The Good: I am not sure if Charles Chudabala gives a fantastic performance as the doctor or a horrible one. I am honestly not clear about what he was going for? Either way, it was interesting. (Which is a win in my book).

There are a couple of other interesting things going on once we get past our opening sequence (see ugly below). We have characters die early that a long time horror movie watcher would have picked as the final girl. We have characters survive that in a regular horror film would never see the second reel. That alone is worth a few points.
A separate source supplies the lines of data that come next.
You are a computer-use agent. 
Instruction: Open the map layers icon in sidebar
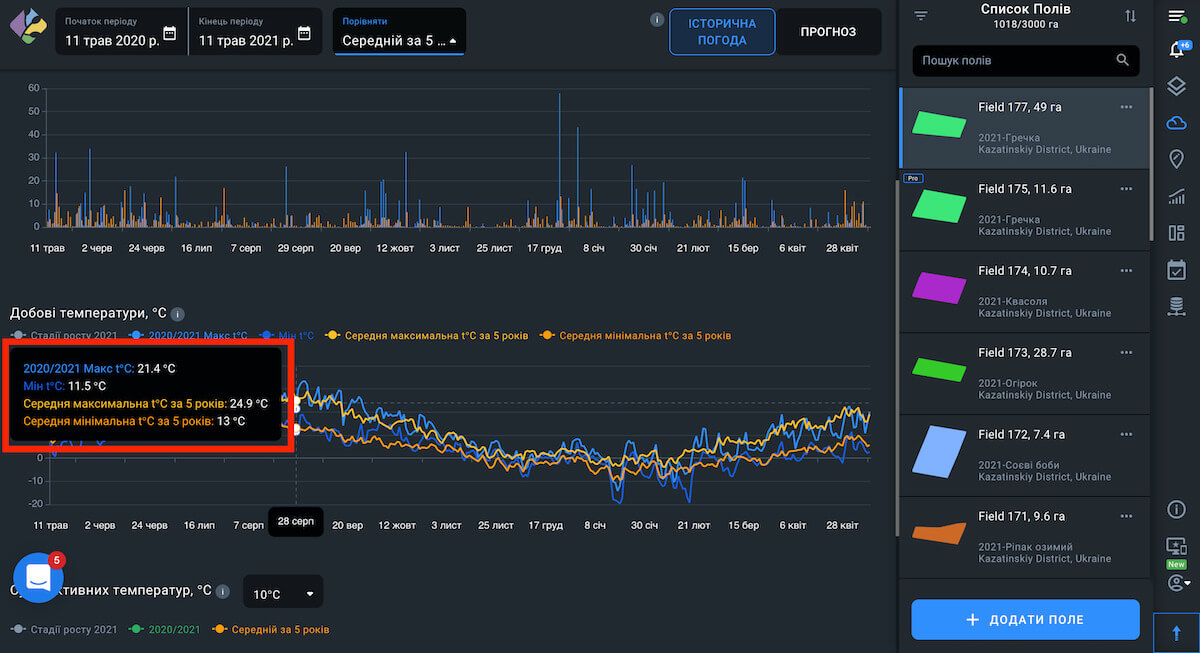pos(1176,86)

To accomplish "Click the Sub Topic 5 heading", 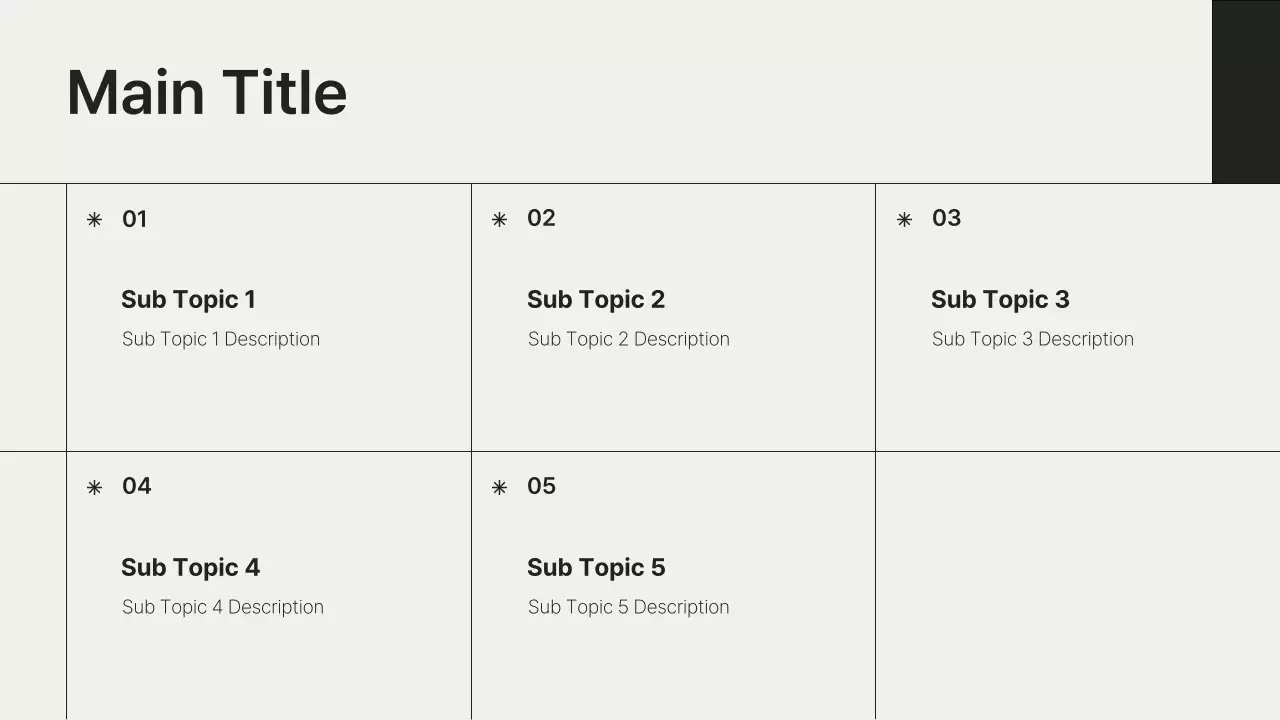I will [596, 567].
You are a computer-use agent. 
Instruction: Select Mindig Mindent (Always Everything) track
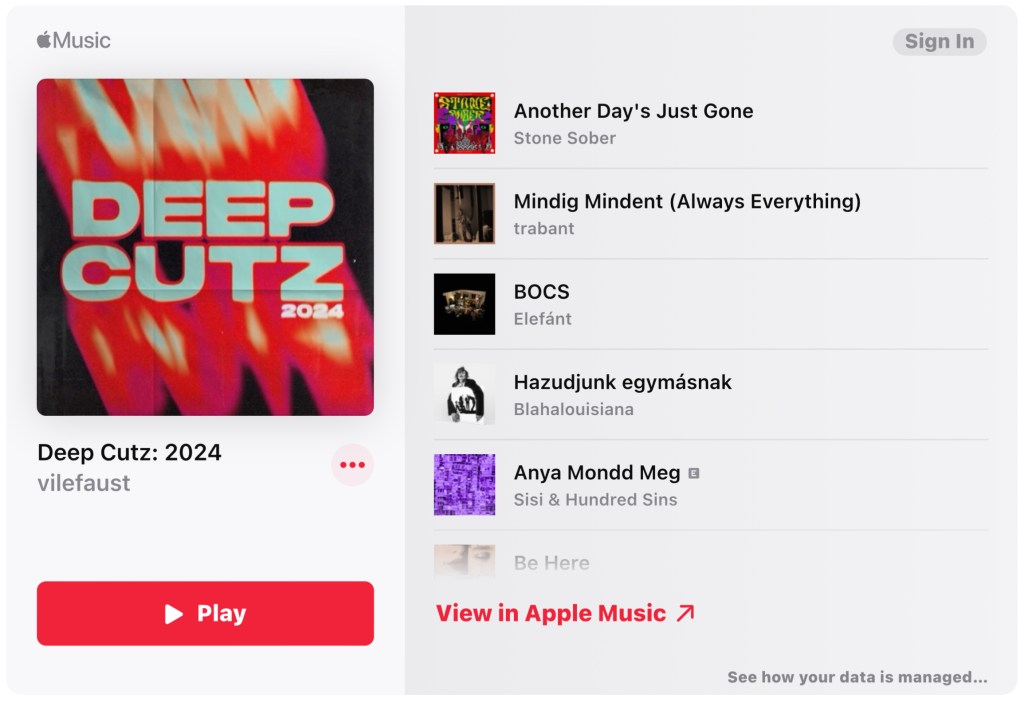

Irrational Fear’s soundtrack (Dylan Curzon) is decent for this kind of film. While the rest of the acting will not cause Daniel Day-Lewis to look over his shoulder, it is certainly passable for this kind of affair. At least things happen in Irrational Fear. This is no Terror at Tenkiller.

The Bad

The Bad: Remember when you saw Steven Soderbergh’s Unsane and said to yourself, man I cannot believe they shot this on an iPhone? Irrational fear is one of those movies where you will also be saying, man, I cannot believe they shot this on an iPhone. Just with a different tone to your voice.

So yes, there is some shaky cam with a feeling that the movie was filmed on whoever’s phone was charged at the moment. The gore effects are lacking and there are no nudity or action scenes to spice things up.

The Ugly

The Ugly: The opening sequence of irrational Fear is so bad I almost didn’t continue. With really poor camera work and an irrational kill. (Self inflicted knitting needle through the skull. How exactly?) It is so bad my own irrational fear of terrible homemade movies was in full panic mode.

In Conclusion

In Conclusion: Irrational Fear is let down by a non-existent budget and some dodgy cinematography. (Not to mention all the sets are someone’s cabin or a community college). Outside of the budgetary issues, the script really doesn’t have much of a twist. Some good ideas that are never fully baked and the lack of exploitation hurts such an effort. However, if you can make it past the first five minutes, there are some interesting pieces and performances here and there.